**Importing libraries needed.**

In [79]:
import pandas as pd
from bs4 import BeautifulSoup
import requests
import numpy as np

**Getting the wiki page parsed using requests and lxml library.**

In [80]:
r = requests.get('https://en.wikipedia.org/wiki/List_of_postal_codes_of_Canada:_M').text
soup = BeautifulSoup(r,'lxml')
#print(soup.prettify())

**Getting the actual content of the tabel.**

In [81]:
tables = soup.find_all('table', class_='sortable')
#tables

**Getting the tabel headers and rows for our dataframe.**

In [82]:
for table in tables:
    ths = table.find_all('th')
    tds = table.find_all('td')
    headings = [th.text.strip() for th in ths]
    columns = [td.text.strip() for td in tds]

**Loading the rows to the temporary dataframe, which later on will be transformed to the dimension we want. We remove the whitespaces before and after the strings of each cell as part of pre-processing to make string comparison easier in the future.**

In [85]:
df = pd.DataFrame(columns)
df = df.apply(lambda x: x.str.strip())
df.head()

Unnamed: 0,0
0,M1A
1,Not assigned
2,Not assigned
3,M2A
4,Not assigned


**Counting the number of rows assuming all Postcodes are formatted in the same way**

In [86]:
df[0].str.contains(r'M\d[A-Z]').sum()

289

**Loading the final dataframe with the reshaped data as well as correct columns names.**

In [87]:
wiki_df = pd.DataFrame(data=np.reshape(df.values,(289,3)),columns=headings)
wiki_df.head(12)

Unnamed: 0,Postcode,Borough,Neighbourhood
0,M1A,Not assigned,Not assigned
1,M2A,Not assigned,Not assigned
2,M3A,North York,Parkwoods
3,M4A,North York,Victoria Village
4,M5A,Downtown Toronto,Harbourfront
5,M5A,Downtown Toronto,Regent Park
6,M6A,North York,Lawrence Heights
7,M6A,North York,Lawrence Manor
8,M7A,Queen's Park,Not assigned
9,M8A,Not assigned,Not assigned


**Per the requirement quoted below, we compare Postcode of row n with row n+1 and assign value accordingly.**

>More than one neighborhood can exist in one postal code area.

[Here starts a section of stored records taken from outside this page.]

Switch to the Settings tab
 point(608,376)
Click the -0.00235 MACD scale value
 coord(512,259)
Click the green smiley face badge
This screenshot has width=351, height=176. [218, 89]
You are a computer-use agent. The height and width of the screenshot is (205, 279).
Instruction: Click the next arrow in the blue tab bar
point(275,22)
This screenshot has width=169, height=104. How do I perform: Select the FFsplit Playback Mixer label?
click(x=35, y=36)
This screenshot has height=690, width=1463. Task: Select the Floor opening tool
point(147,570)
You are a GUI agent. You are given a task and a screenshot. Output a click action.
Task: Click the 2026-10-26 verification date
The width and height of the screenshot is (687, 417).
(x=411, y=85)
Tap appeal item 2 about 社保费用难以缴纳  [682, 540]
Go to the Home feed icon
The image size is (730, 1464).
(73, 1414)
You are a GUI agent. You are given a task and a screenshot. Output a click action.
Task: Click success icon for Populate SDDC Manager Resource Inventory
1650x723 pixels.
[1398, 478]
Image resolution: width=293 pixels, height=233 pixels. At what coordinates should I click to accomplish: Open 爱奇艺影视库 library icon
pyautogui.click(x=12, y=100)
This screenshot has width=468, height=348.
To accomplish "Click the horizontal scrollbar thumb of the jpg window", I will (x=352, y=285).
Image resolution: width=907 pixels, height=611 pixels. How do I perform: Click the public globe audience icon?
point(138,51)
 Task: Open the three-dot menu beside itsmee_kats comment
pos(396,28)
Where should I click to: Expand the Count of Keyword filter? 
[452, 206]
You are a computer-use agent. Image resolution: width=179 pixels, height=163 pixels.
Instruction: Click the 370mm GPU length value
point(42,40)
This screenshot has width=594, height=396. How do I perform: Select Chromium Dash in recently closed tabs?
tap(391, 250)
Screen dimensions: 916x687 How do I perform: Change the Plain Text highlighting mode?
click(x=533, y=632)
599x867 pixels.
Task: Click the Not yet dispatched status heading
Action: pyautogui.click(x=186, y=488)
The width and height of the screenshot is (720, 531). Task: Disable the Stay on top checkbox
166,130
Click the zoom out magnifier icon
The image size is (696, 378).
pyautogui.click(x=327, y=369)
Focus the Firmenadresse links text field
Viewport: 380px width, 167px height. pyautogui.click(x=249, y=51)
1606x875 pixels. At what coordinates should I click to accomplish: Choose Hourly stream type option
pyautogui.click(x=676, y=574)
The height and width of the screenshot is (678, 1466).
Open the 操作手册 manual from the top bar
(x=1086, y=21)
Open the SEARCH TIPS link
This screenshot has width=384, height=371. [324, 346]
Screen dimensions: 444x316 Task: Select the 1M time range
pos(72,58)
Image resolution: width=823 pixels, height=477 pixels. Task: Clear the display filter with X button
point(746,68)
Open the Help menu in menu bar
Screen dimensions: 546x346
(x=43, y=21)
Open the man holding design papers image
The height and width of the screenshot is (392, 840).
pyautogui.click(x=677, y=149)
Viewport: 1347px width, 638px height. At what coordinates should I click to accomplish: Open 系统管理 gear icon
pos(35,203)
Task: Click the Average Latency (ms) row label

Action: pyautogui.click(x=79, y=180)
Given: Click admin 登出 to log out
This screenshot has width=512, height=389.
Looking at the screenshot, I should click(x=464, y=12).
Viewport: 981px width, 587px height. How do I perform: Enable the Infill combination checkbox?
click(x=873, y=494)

For example, in the table on the Wikipedia page, you will notice that M5A is listed twice and has two neighborhoods: Harbourfront and Regent Park. These two rows will be combined into one row with the neighborhoods separated with a comma as shown in row 11 in the above table.

In [90]:
wiki_df['Neighbourhood'] = np.where(wiki_df['Postcode'] == wiki_df['Postcode'].shift(1),
                                      wiki_df['Neighbourhood']+','+wiki_df['Neighbourhood'].shift(1),
                                      wiki_df['Neighbourhood'])
wiki_df = wiki_df.drop_duplicates('Postcode','last')
wiki_df.head(12)

Unnamed: 0,Postcode,Borough,Neighbourhood
0,M1A,Not assigned,Not assigned
1,M2A,Not assigned,Not assigned
2,M3A,North York,Parkwoods
3,M4A,North York,Victoria Village
5,M5A,Downtown Toronto,"Regent Park,Harbourfront"
7,M6A,North York,"Lawrence Manor,Lawrence Heights"
8,M7A,Queen's Park,Not assigned
9,M8A,Not assigned,Not assigned
10,M9A,Etobicoke,Islington Avenue
12,M1B,Scarborough,"Malvern,Rouge"


**Per the requirement quoted below, we find the row where Borough is assign, but Neighbourhood isn't. Then we assign the value of Borough to the Neighbourhood.**

>If a cell has a borough but a Not assigned neighborhood, then the neighborhood will be the same as the borough. So for the 9th cell in the table on the Wikipedia page, the value of the Borough and the Neighborhood columns will be Queen's Park.

In [75]:
wiki_df['Neighbourhood'] = np.where((wiki_df['Neighbourhood']=='Not assigned')
                                    &(wiki_df['Borough']!='Not assigned'),
                                    wiki_df['Borough'],
                                    wiki_df['Neighbourhood'])
wiki_df.head(12)

Unnamed: 0,Postcode,Borough,Neighbourhood
0,M1A,Not assigned,Not assigned
1,M2A,Not assigned,Not assigned
2,M3A,North York,Parkwoods
3,M4A,North York,Victoria Village
5,M5A,Downtown Toronto,"Regent Park,Harbourfront"
7,M6A,North York,"Lawrence Manor,Lawrence Heights"
8,M7A,Queen's Park,Queen's Park
9,M8A,Not assigned,Not assigned
10,M9A,Etobicoke,Islington Avenue
12,M1B,Scarborough,"Malvern,Rouge"


**Per the requirement quoted below, the shape of the dataframe is printed.**

>In the last cell of your notebook, use the .shape method to print the number of rows of your dataframe.

In [76]:
wiki_df.shape

(180, 3)